Nada más cercano a las recetas neoliberales, sofocantes y antipopulares son las realidades actuales.
La República Argentina siempre se ha levantado a pesar de las más devastadoras plagas que sacudieron su esencia de Nación.
Remontarse a los saladeros de la provincia de Rivadavia que propiciaron el comienzo de la dependencia nacional al extranjero y al inicio de la deuda eterna, pasando por la arrasadora turba migratoria que como excelente mano de obra abaratada colmaron la necesidad del "señor" hasta estos tiempos. La historia se repite una y otra vez. Pero nosotros, los que estamos en el medio y la vemos pasar, parece que no somos capaces de contestar la insolencia oficial perpetua.
La Argentina es por definición un territorio históricamente dividido entre nosotros y ellos.
La historia puso su impronta entre unitarios y federales, entre conservadores y anarquistas, entre peronistas y gorilas, entre azules y colorados, entre los "extremistas" y los militares, entre la clase oportunista y la devenida a menos clase media…hoy.
Estamos parados entre la clase oportunista y la clase media venida a menos, donde el que piensa pierde y la identidad no es reservada.
Existe un abismo de realidades entre ambas donde sólo unos pocos esperan la renta mensual y otros muchos esperan el sueldo flaco laburando a destajo.
Pero lo peor es que la corrida hacia la derecha se vió favorecida para los que antes estaban del último lado. Los nuevos "ricos" ganaron el status de verdaderos argentinos salvadores e impolutos.
Políticas pergeñadas a mediano plazo fueron suficientes para que se concentre el poder y las divisas en "ellos", quienes impunemente no gobiernan, controlan celosamente que la maquinaria funcione a la perfección, dejando sus dividendos sin temor a la muerte de quienes fueron y son sus bases. La "doctrina" dice otra cosa.
La vanidad y la mentira son el eje del discurso permanente, pretendiendo subestimar el pensamiento de gente común que siempre cree, pero no sé si es tan así.
El argentino ve cómo sistemáticamente se le van las cosas de las manos, ve que lo logrado con el esfuerzo digno ahora puede pasar de mano en mano sin solución de continuidad.
Este es el tiempo de la incertidumbre más perversa jamás vista en el común de nosotros.
Creemos tener lo que sabemos que mañana nos quitarán, bajo estrategias legalmente inescrupulosas donde convergen los sistemas de apropiación infranqueables al ciudadano común.
La mentira de un crecimiento falaz, mediciones de corte burlón para la retórica de los bufones, mensajes prósperos de malhumor son el gran motivo de la desgracia argentina.
Que poco dista esta política popular que vino a instalarse para resarcir la política impopular de los 90, cuando en realidad son definitivamente la misma cosa.
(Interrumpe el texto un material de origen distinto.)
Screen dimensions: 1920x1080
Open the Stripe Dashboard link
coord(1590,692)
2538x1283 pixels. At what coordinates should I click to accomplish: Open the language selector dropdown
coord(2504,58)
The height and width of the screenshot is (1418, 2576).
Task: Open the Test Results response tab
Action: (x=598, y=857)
Eso genera desilusión, impotencia y frustración anticipada.
La realidad nos pone frente a los embates del acoso personal, moral y laboral.
Ajustes, tasas, despidos, hambre, in-salud, miseria, campo, sequía, impuestos, servicios "públicos" falsos, aún no pueden con nuestro país y su gente.
Seguimos recibiendo golpes bajos, y no hay manera de frenar tanta infamia que quiere curar los males con calefones y cocinas.
Debemos ser necesariamente partícipes del cambio absoluto.
Me veo aconsejando a mis hijos a delinquir para que puedan sobrevivir.
Me veo deseándoles, en un medio hostil donde los mínimos valores humanos se rifan y la categorización no existe, que Dios los ayude….
Me veo asistir a mis hijos en el hospital público donde sólo hay sueros, porque se usa como agua bendita.
Me veo subsidiando con mis impagables impuestos la inoperancia oficial mientras las vacas se mueren y momifican en medio de los surcos de una tierra desgarrada por la desidia.
Me veo queriendo gritar basta pero estoy afónico de tanto gritar basta…y nadie escucha.
Me veo suicidándome con la punta dorada del sol de mi bandera, la cual en cualquier momento, pasa a un grupo empresario y le cambia el color.
Es por todo esto que es necesario asumirnos argentinos y de una buena vez hacer valer nuestro derecho a vivir en paz, trabajando sin persecuciones, pagando acorde a nuestras posibilidades, retomar la alegría de vivir acá, donde nacimos, quizás respaldados por quienes tienen nuestra confianza pero lamentablemente, cuando llegan, pasan a estar más allá del bien y del mal.